Most users want one of two things:

  • Instrument — rewrite a wasm binary (inject counters, wrap calls, substitute instructions). See Instrumenting below.
  • Analyze — walk a binary’s structure and extract information without mutating it. See Analyzing a component below.

§Two IRs

Wirm has two top-level IR types. Pick the one that matches your input:

  • Module — a core WebAssembly module. Single function index space, no nested scopes. Use this for anything under .wat / .wasm that isn’t wrapped in (component …).
  • Component — a full Component Model binary with nested subcomponents, aliases, imports/exports at every level, and multiple index spaces.

Both types have the same high-level lifecycle:

  bytes  ──parse──▶  IR  ──(optionally instrument)──▶  IR  ──encode──▶  bytes

§Instrumenting

Instrumentation is “parse, mutate, re-encode”. Mutation happens through an iterator positioned at the current instruction, plus the Opcode trait whose methods inject new instructions relative to that position (before, after, alternate).

§Example: inject an i32.const 1 before every i32.add

use wirm::{Module, Opcode};
use wirm::ir::types::Location;
use wirm::iterator::iterator_trait::{IteratingInstrumenter, Iterator};
use wirm::iterator::module_iterator::ModuleIterator;
use wirm::wasmparser::Operator;

let bytes = std::fs::read("input.wasm").unwrap();
let mut module = Module::parse(&bytes, false, false).unwrap();

{
    // Iterator walks function bodies one instruction at a time.
    let mut mod_it = ModuleIterator::new(&mut module, &vec![]);
    loop {
        if matches!(mod_it.curr_op(), Some(Operator::I32Add)) {
            // `.before()` switches the next injection to "before this op";
            // `Opcode` methods push instructions into that slot.
            mod_it.before().i32_const(1).drop();
        }
        if mod_it.next().is_none() { break; }
    }
}

let out = module.encode().unwrap();
std::fs::write("output.wasm", out).unwrap();

The key methods on Opcode are:

  • Injection position: before / after / alternate — each returns &mut Self so you can chain opcode pushes.
  • One method per wasm instruction: i32_const, i32_add, local_get, call, br_if, …. Typed-ID arguments (FunctionID, LocalID, TypeID) keep the API semantic.
  • Convenience extras via MacroOpcode — e.g. u32_const / u64_const.

§Components work the same

For a Component Model binary, parse with Component::parse and iterate with ComponentIterator. The Opcode method chain is identical — the iterator walks every function body across every core module inside the component.

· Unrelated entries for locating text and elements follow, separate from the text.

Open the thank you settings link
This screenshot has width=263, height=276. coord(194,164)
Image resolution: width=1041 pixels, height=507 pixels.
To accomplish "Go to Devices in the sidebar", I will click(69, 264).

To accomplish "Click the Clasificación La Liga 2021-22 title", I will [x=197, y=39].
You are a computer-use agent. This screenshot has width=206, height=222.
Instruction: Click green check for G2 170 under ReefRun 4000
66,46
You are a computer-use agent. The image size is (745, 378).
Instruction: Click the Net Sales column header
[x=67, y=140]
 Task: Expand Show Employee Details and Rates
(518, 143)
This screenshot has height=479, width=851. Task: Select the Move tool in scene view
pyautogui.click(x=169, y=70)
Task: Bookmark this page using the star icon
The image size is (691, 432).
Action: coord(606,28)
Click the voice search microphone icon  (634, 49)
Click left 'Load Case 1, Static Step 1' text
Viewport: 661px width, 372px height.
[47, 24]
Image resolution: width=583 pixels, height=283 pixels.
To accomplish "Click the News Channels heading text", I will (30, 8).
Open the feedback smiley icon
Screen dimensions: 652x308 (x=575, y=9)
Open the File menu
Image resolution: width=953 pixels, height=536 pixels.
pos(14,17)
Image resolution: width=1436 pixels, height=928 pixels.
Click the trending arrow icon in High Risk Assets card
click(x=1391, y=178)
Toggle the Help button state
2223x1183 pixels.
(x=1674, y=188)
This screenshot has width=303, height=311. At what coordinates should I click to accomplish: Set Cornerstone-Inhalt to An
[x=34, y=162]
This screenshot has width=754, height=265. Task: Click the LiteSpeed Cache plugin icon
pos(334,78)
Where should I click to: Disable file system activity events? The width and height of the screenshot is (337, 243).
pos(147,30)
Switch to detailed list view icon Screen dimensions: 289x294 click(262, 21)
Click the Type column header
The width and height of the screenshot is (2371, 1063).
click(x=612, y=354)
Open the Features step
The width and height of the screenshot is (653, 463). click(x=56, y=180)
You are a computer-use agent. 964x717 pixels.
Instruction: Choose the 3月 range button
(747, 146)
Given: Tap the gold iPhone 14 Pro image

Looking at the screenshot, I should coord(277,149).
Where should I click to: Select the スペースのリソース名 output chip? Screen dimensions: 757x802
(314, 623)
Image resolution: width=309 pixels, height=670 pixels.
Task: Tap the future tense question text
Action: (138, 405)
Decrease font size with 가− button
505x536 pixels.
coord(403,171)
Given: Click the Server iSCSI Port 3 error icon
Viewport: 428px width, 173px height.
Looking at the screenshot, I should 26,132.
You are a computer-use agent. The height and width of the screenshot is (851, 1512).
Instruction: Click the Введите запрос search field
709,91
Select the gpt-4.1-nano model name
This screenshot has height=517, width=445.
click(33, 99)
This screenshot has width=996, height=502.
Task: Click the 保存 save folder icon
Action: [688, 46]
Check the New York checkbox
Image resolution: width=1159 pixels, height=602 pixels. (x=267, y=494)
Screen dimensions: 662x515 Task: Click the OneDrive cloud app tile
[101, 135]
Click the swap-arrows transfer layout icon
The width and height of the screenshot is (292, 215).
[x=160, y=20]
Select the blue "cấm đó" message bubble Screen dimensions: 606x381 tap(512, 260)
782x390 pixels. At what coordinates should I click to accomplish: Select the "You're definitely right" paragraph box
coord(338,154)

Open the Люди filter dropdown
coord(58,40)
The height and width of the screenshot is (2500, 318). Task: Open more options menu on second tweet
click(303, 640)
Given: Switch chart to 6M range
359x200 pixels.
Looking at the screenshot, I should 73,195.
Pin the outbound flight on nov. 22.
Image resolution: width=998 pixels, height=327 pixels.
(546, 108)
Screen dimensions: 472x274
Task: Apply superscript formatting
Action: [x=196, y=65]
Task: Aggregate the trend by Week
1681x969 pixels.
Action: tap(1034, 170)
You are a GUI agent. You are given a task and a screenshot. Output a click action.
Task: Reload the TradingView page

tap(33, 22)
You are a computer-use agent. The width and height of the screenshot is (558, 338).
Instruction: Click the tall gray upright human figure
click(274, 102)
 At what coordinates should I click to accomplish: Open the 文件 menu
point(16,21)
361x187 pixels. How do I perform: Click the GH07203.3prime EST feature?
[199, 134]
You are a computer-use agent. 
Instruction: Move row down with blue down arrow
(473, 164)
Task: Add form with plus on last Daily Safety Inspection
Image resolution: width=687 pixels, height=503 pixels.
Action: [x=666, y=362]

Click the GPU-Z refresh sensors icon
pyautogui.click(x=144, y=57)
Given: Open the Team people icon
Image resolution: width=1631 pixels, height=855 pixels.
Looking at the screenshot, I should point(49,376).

§Adding component-level IR nodes

Beyond injecting instructions into function bodies, you can also add new component-level nodes — imports, canonical functions, aliases, instance and function types, core instances — directly to the component’s IR:

Each returns a typed ID you can reference from subsequent instruction injections. You don’t need to order these calls with respect to other component items: Component::encode drives walk_topological internally and re-emits everything in dependency order, so newly inserted nodes appear in the output binary before anything that references them.

If you need to inject a node kind that isn’t covered by the add_* methods above, please open an issue or a PR — the list is grown as real consumers hit gaps.

Roadmap: the long-term plan is to expose a mutable visitor so component-level injections can happen at a specific point in the walk — mirroring how ModuleIterator / ComponentIterator let you inject instructions at a specific position in a function body. That API isn’t there yet; for now, the free-standing add_* methods on Component are the way to add component-level IR nodes, and the topological encode ensures the result is valid regardless of call order.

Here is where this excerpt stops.